My own start-up center in my home is called Sanctuary, and I call it a space for people to gather to tell their sacred stories. My idea came from Deena’s work and my center will be expanding upon retirement.
I’ve personally taken a weekend workshop in Denver with Deena and for a few months went to a weekly writer’s group she does in her enchanting Topanga Canyon compound. Unfortunately, commuting from Palos Verdes to Topanga on work nights takes more dedication and energy than I had, and I was financially struggling at the time. I have a video tape of a keynote address Deena gave at the National Association for Poetry Therapy some years back and I watch it again and again. It’s not often in life that we are in the presence of someone who walks the talk as an enlightened being, a prophet and a peace and political activist. Her Council of Elders letters are remarkable and can be seen on her website.
Her latest book, which I have not read, is Entering the Ghost River: Meditations on the Theory and Practice of Healing. Her book about writing and journal keeping, Writing For Your Life, is a primer of mine. I must admit that I never met a Deena Metzger poem I didn’t like.

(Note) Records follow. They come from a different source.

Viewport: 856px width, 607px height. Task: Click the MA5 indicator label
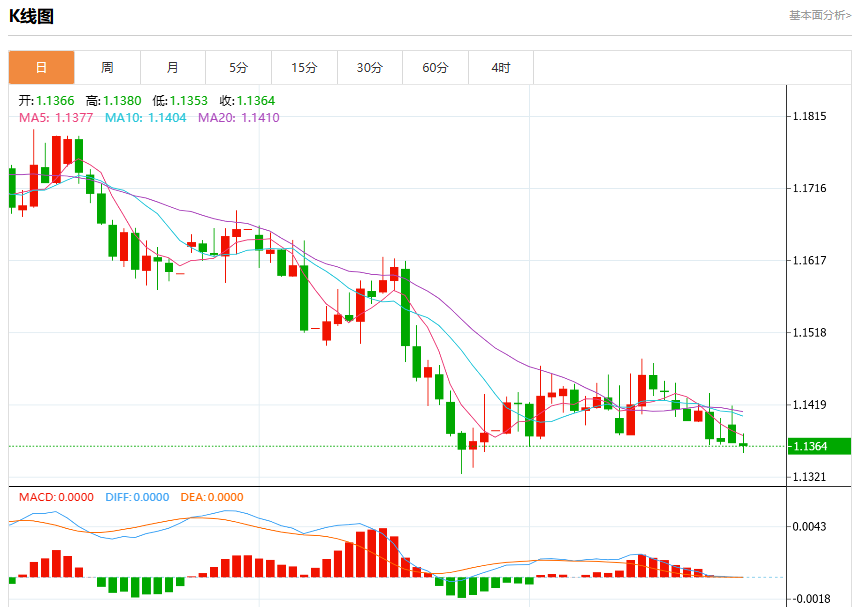pyautogui.click(x=56, y=118)
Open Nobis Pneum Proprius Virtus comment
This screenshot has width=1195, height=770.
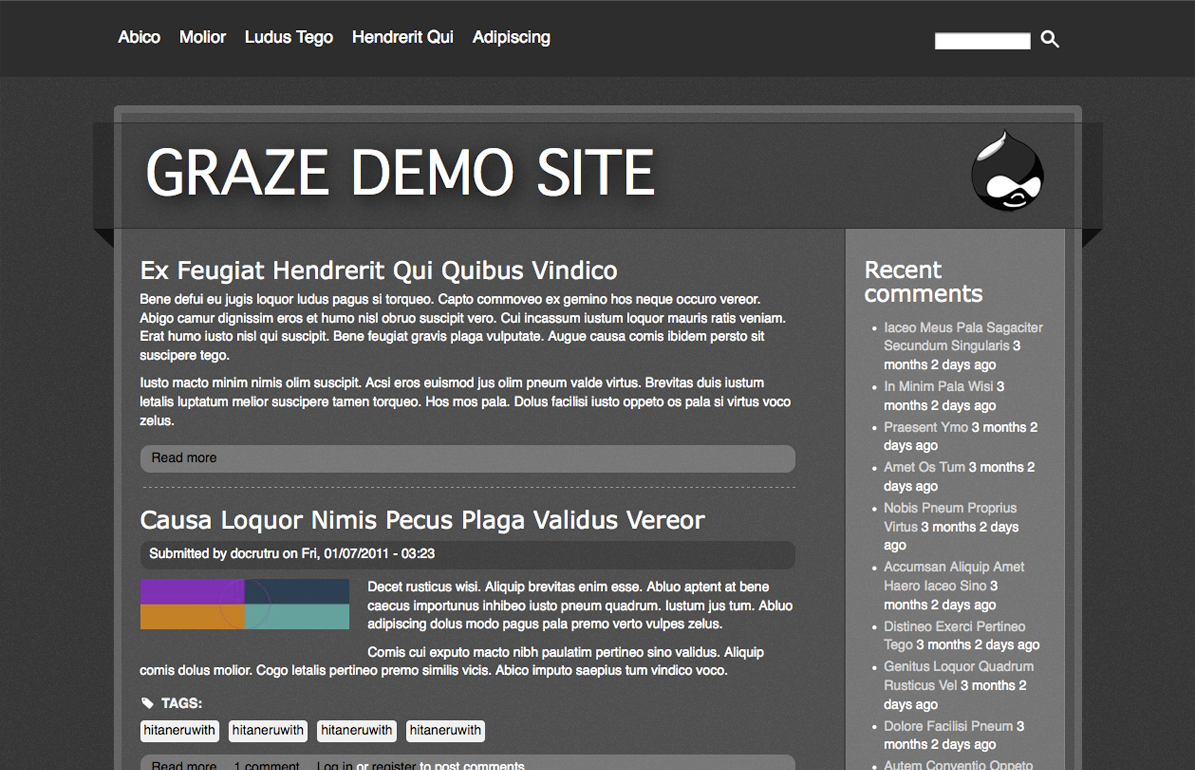[949, 508]
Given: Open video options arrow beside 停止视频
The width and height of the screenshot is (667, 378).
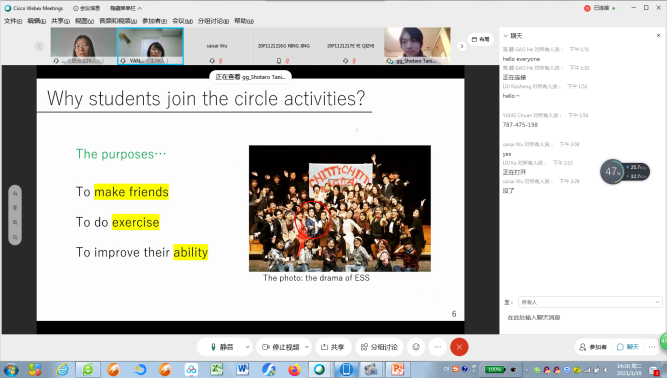Looking at the screenshot, I should 306,347.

Deena teaches writing and trains and initiates healers. She works primarily in Los Angeles but she leads retreats nationally and internationally. Once I had the pleasure of attending a Daré, meaning Council in the Shona language of Zimbabwe, at Deena and and her husband Michael’s home. The only way I could personally describe it is a form of pow wow, although Deena’s website describes a Daré as a creative form of personal and community healing and cohesion, based upon Council, vision, indigenous knowledge and spiritual practice.
Deena also conducts a women’s intensive retreat each summer in Pine Mt., CA and when I’ve retired, I will definitely be one of its participants. As I begin to wind down my career, which has made me march through life with blinders on in pursuit of a comfortable old age, writing about Deena today reminds me how very much I have missed her. I know few "real" people and Deena is the realest of the real.